Außerordentliche kündigung mietvertrag durch vermieter bgb

Auch in Deutschland geht der Ausgangspunkt davon aus, dass der Vermieter, wenn er nach einiger Zeit an der Rücknahme seines Grundstücks interessiert ist, den Vertrag für eine bestimmte Zeit *43 abschließen sollte und das Recht des Vermieters, einen mietvertragsveröhnten Mietvertrag zu kündigen, der für eine unbestimmte Laufzeit (bei gewöhnlicher Kündigung mit Kündigung) geschlossen wurde, auf das Bestehen eines berechtigten Interesses beruht. *44 Dieser Zustand ist absolut. Ein berechtigtes Interesse besteht, ohne Einschränkung, in fällen, in denen der Vermieter die Räumlichkeiten als Wohnung für sich selbst, seine Familienangehörigen oder seine Haushaltsmitglieder benötigt. *45 Cornelius und Rzeznik haben erklärt, dass die deutsche Rechtsprechung bei der Auslegung von Familie und Haushalt eine weit gefasste Definition angewandt habe; der Vermieter sollte jedoch immer in der Lage sein, einen echten Bedarf an der Wohnung nachzuweisen. Es besteht die Verpflichtung, dem Mieter Ersatzunterkünfte anzubieten, wenn im selben Gebäude geeignete Wohnungen mit vergleichbarer Miete zur Verfügung stehen. Schließlich, und das ist das Wichtigste, wird die Kündigung aus Gründen der persönlichen Bedürfnisse letztlich als Rechtsmissbrauch angesehen, wenn der Vermieter seine Bedürfnisse zum Zeitpunkt des Abschlusses des Mietvertrages hätte vorhersehen können. Diese Schutzbestimmungen stehen dem Mieter jedoch nur für die ersten drei Mietjahre zur Verfügung. *46 Seit 2001 ist die Kündigungsfrist für Vermieter an die Dauer des Mietverhältnisses von drei bis neun Monaten geknüpft. *47 Die Rechtsvorschriften aller drei baltischen Staaten enthalten besondere Vorschriften für Mietverträge für Wohnimmobilien. In Estland sind Mietverträge als besondere Art von Mietverträgen in den Bestimmungen des Gesetzes über das Obligationenrecht *14 (LOA) geregelt.
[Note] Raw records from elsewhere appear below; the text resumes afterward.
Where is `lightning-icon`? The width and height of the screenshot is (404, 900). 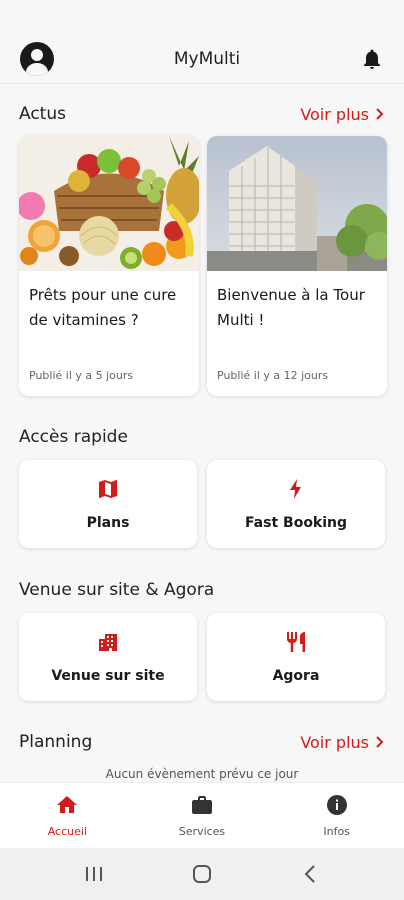
lightning-icon is located at coordinates (296, 489).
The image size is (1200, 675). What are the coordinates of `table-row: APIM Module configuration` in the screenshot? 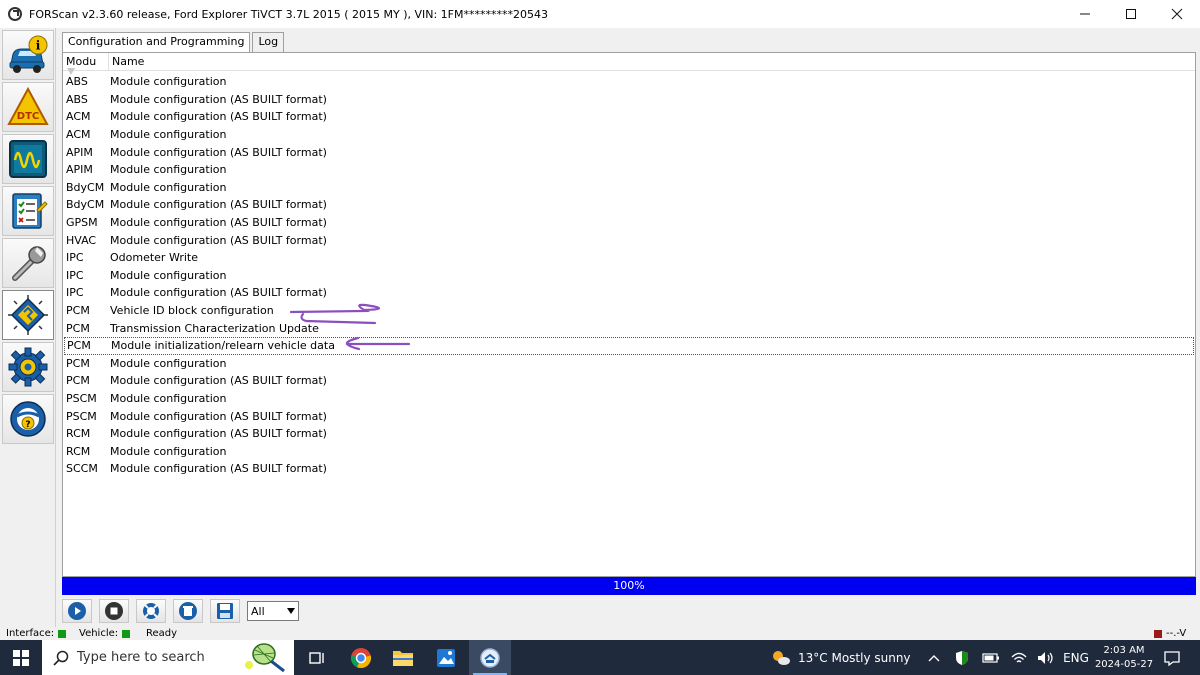 It's located at (630, 170).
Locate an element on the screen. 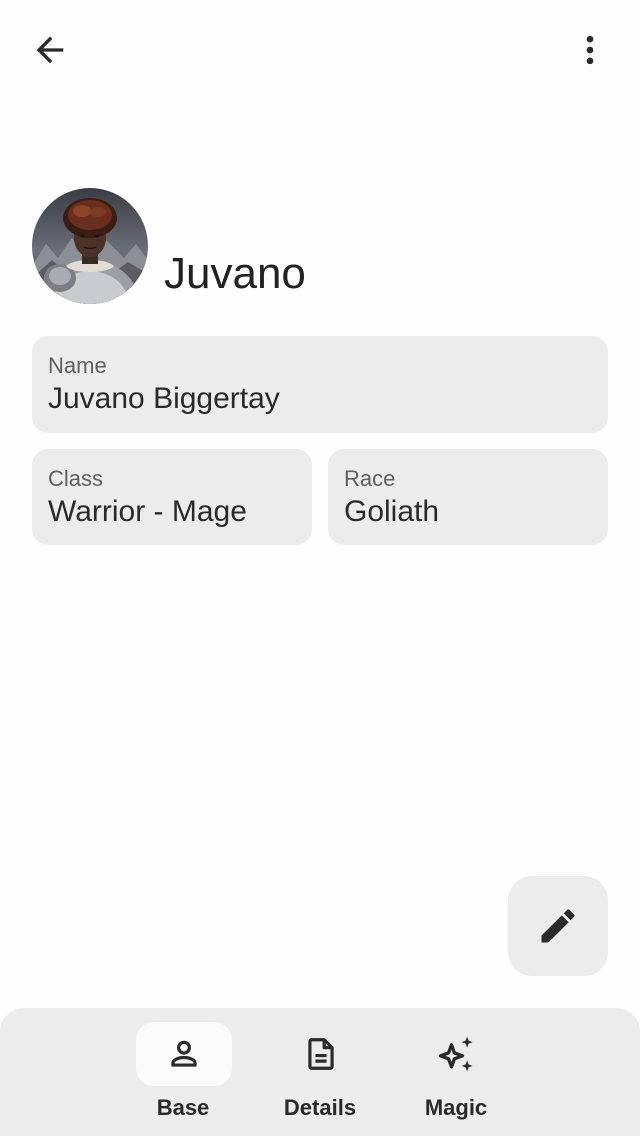  name-field-value: Juvano Biggertay is located at coordinates (164, 398).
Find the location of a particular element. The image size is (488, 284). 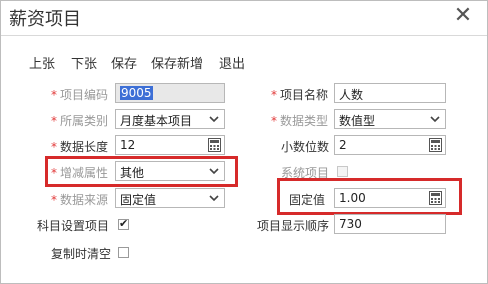

fixed-value-label: 固定值 is located at coordinates (308, 200).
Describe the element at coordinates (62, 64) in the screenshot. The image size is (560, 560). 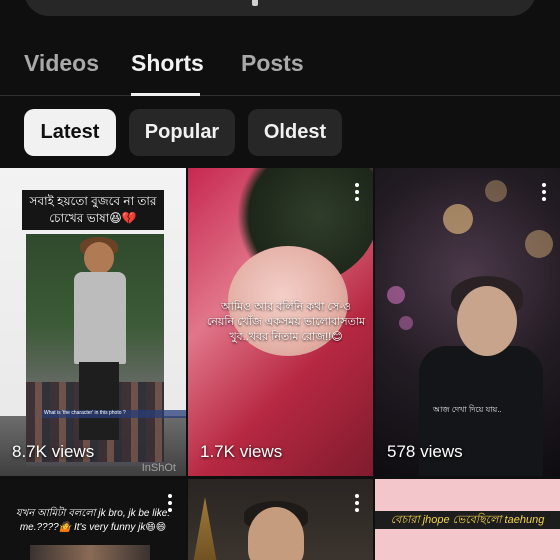
I see `tab-videos: Videos` at that location.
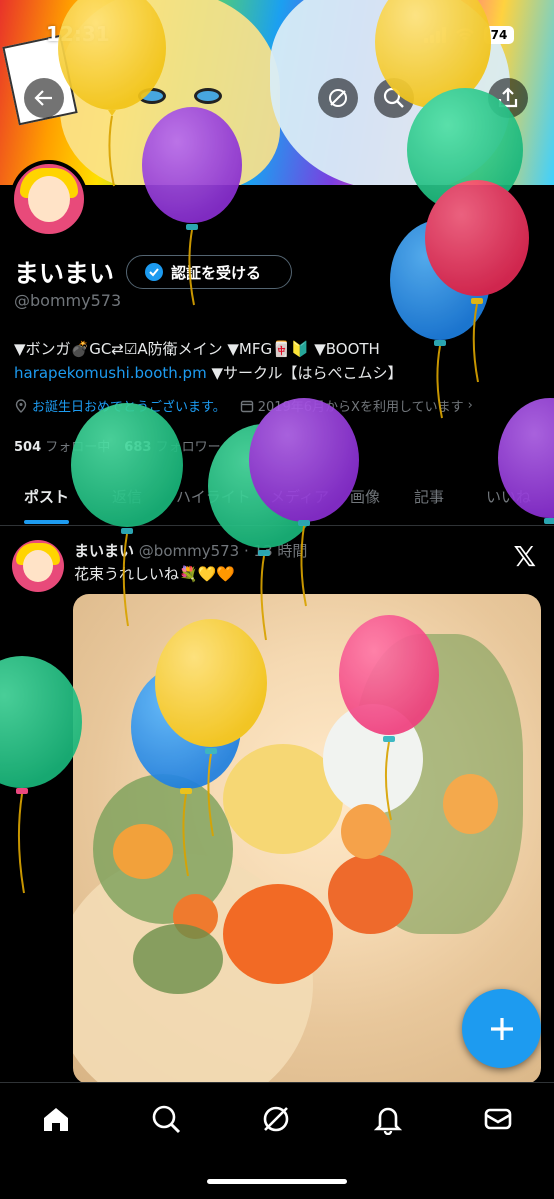  Describe the element at coordinates (104, 551) in the screenshot. I see `post-author: まいまい` at that location.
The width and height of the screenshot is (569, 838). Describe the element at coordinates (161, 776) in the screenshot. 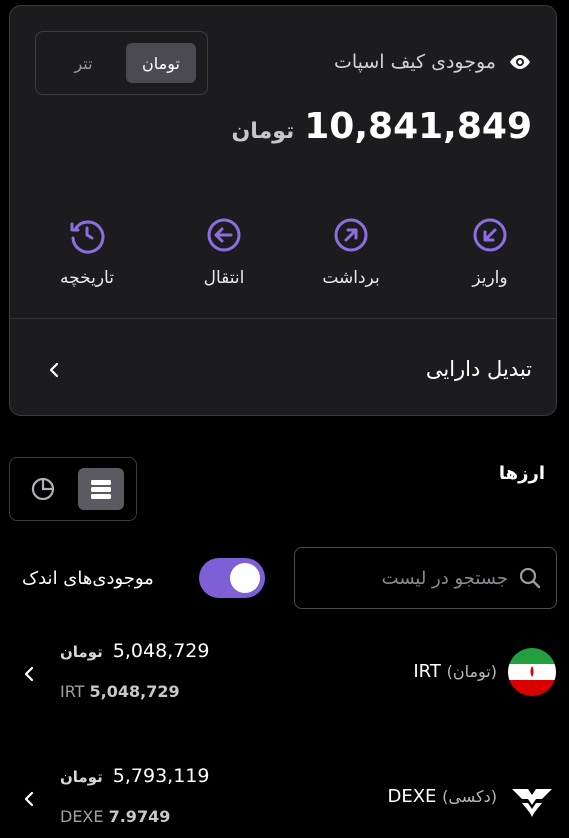

I see `asset-value-amount: 5,793,119` at that location.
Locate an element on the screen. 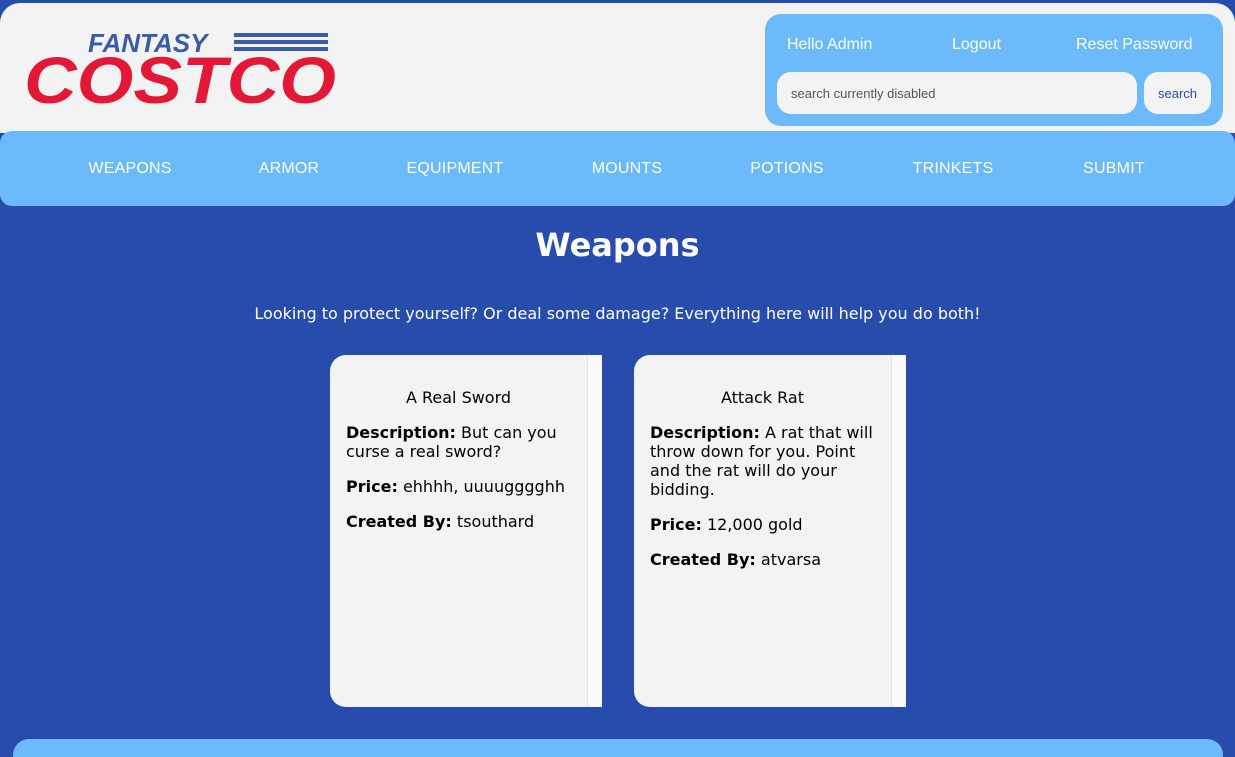 This screenshot has width=1235, height=757. search-button: search is located at coordinates (1178, 93).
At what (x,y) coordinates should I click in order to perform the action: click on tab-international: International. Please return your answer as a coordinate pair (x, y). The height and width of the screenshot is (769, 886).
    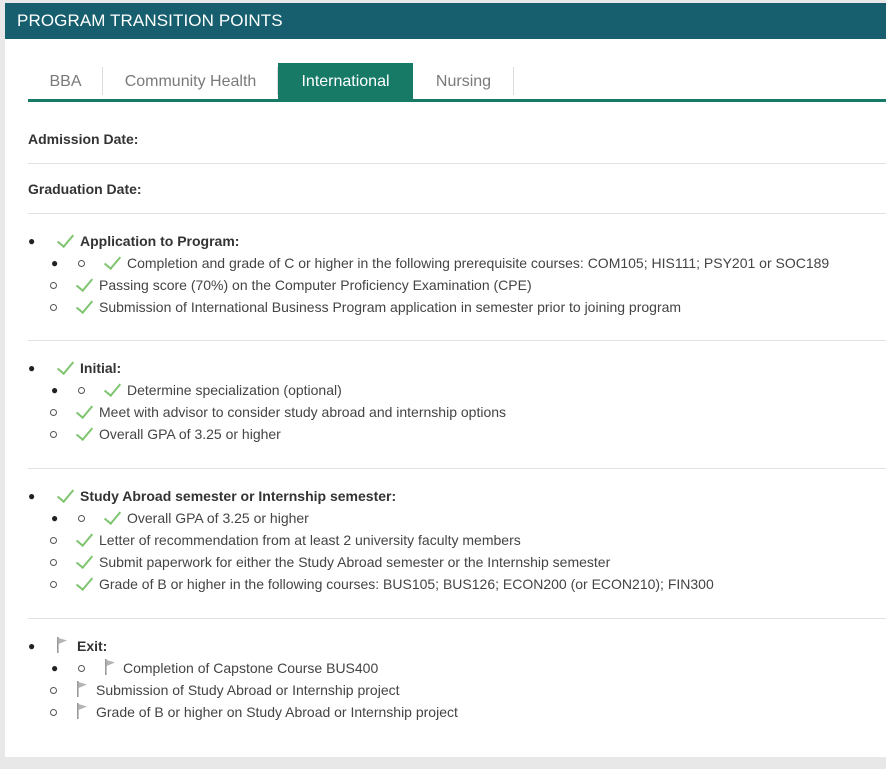
    Looking at the image, I should click on (346, 81).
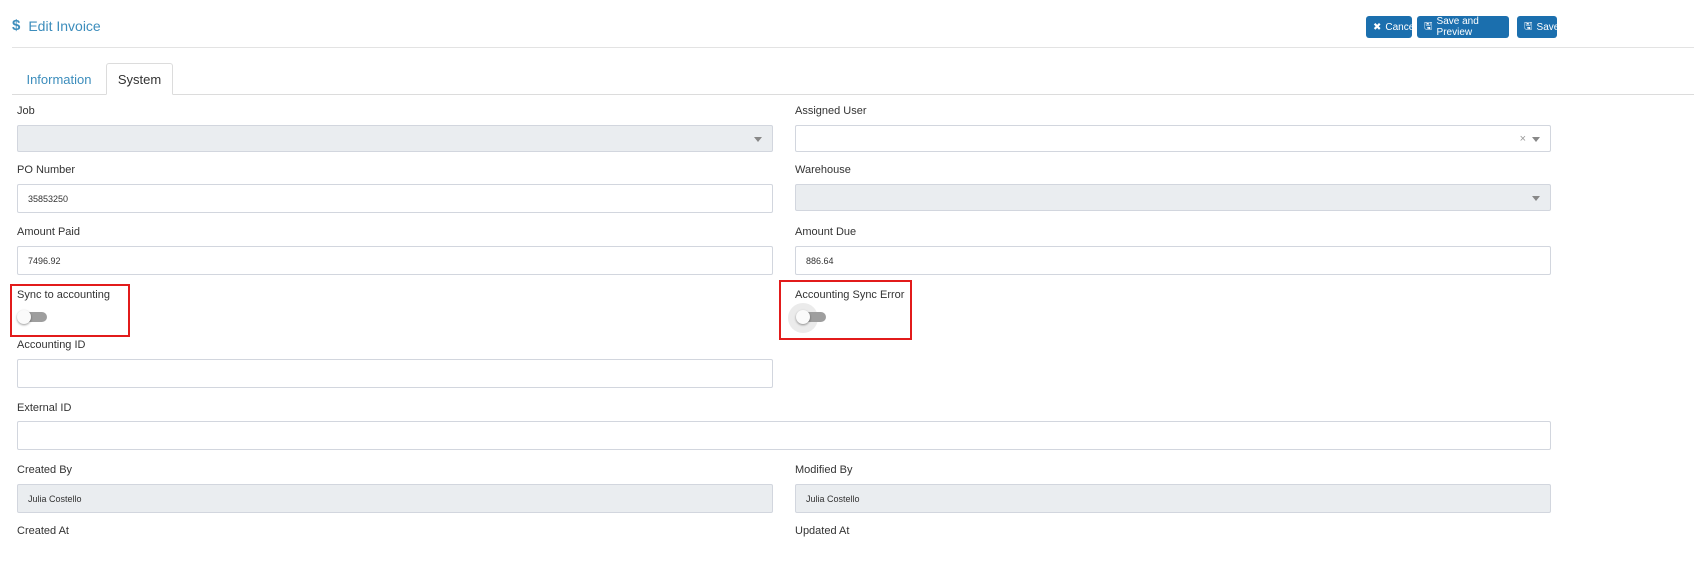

In Lettland regelt ein Sondergesetz, das Gesetz über Wohnmieten (LRT) *15 , Wohnmietverträge. Als lex generalis gilt das lettische Zivilrecht *16 für Die Angelegenheiten, die nicht unter das Sondergesetz fällt. Die mangelnde Kohärenz zwischen den Normen lex specialis und lex generalis wurde als Grund für widersprüchliche Rechtsprechung und rechtliche Kommentare angeführt.*17 In Litauen sind Mietverträge für Wohnmieten durch das Bürgerliche Gesetzbuch (CC)*18 geregelt, in seinem speziellen Kapitel XXXI (“Wohnungsmiete”) als lex specialis in Bezug auf Kapitel XXVIII (“Leasing”) und den Allgemeinen Teil des Bürgerlichen Gesetzbuches. Es wird davon ausgegangen, dass sich die Umstände, die die Grundlage des betroffenen Mietvertrages bilden, nach Abschluss der Vereinbarung so stark geändert haben, dass die Parteien die Vereinbarung nicht oder mit einem anderen Inhalt geschlossen hätten, wenn diese Änderung vorhersehbar gewesen wäre. Darüber hinaus muss es für eine Partei unzumutbar sein, sich unter Berücksichtigung aller Umstände des konkreten Falles an den unveränderten Vertrag zu halten. In diesem Zusammenhang ist vor allem entscheidend, wer das Risiko der Störung trägt. In der folgenden Analyse geht es um die Frage: Unter welchen Bedingungen kann ein Mietvertrag vom Vermieter gekündigt werden, wenn der Mieter die vertraglichen Verpflichtungen erfüllt und die Wohnung selbst in einem guten Zustand ist? Die wesentlichen Elemente dieser Frage betreffen 1) geeignete Kündigungsgründe, 2) die Frist für die Vorankündigung und 3) mögliche Schadensansprüche. In Bezug auf geeignete Gründe werden insbesondere die Notwendigkeit für den Vermieter, sich selbst oder ein Familienmitglied unterzubringen, und das Interesse des Vermieters, die Miete zu erhöhen oder die Absicht, die Immobilie so zu verkaufen, dass sie frei vom Besitz des Mieters ist, auf den Prüfstand gestellt.